When there are young children involved and you are trying to get them to go out for a nice walk on a beautiful day (And yes I would say blue clear skies on a gorgeous Christmas season day is gorgeous weather) And you're trying to instill the idea of doing things together as a family especially outdoor things that involve activity not just sitting around everybody doing their own thing staring at their devices... It would be nice if everyone made an effort. Little kids are only little once. Few years from now they're going to want to do something else probably video games or maybe hanging out with their friends, not going for a family walk. Will the grandfather be regretful that he didn't go for walks with them when he had the opportunity? Probably not probably won't even think about it. But, you only get this time once. You don't know what tomorrow is going to bring. So, get off your ass, go for a walk, and enjoy yourself.

Cherrytree86 · 26/12/2025 20:32

You’re right, Op. all that food, he should be desperate to get up and walk and burn off some of those calories!! Not to mention playing with your kids outside and engaging in some precious family time!

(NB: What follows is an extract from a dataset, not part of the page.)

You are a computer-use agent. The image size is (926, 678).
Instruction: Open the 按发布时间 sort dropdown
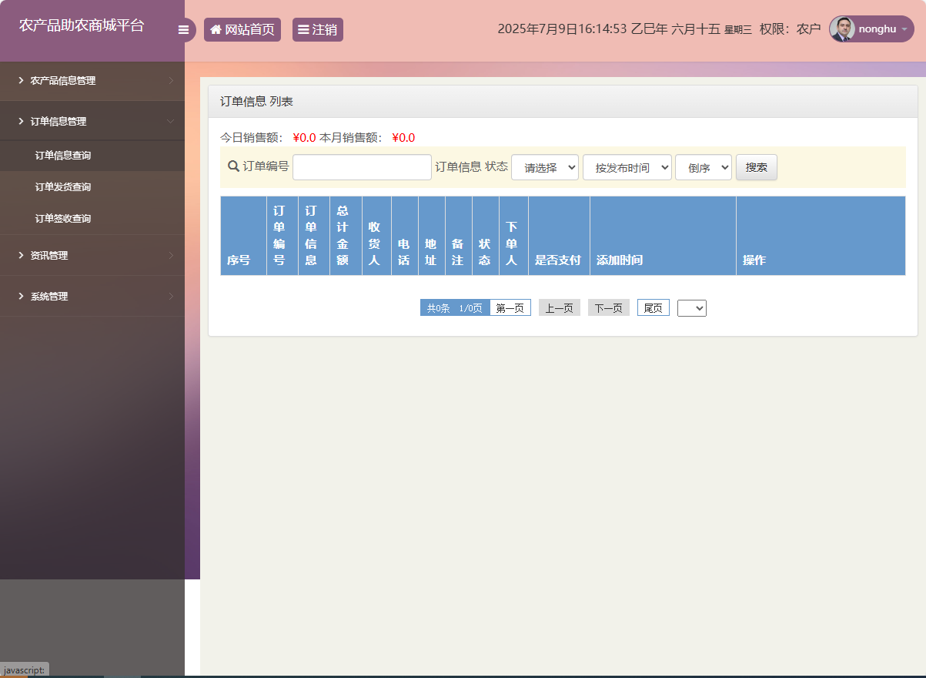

I think you should defo get your child to ask him outright… really put him on the spot so he doesn’t get chance to think of any pathetic excuses. Perhaps you could rehearse the conversation with your son to make sure he is is direct enough and can really get a good answer out of him?

@comoatoupeira

CypressGrove · 26/12/2025 20:37

Why is this such an issue? Does your DH have a strained relationship with his father and he's hoping to bond on these annual walks that never happen? You don't mention your family - was there a Christmas walk years ago when those that stayed at home get slaughtered by an axe wielding Christmas day madman?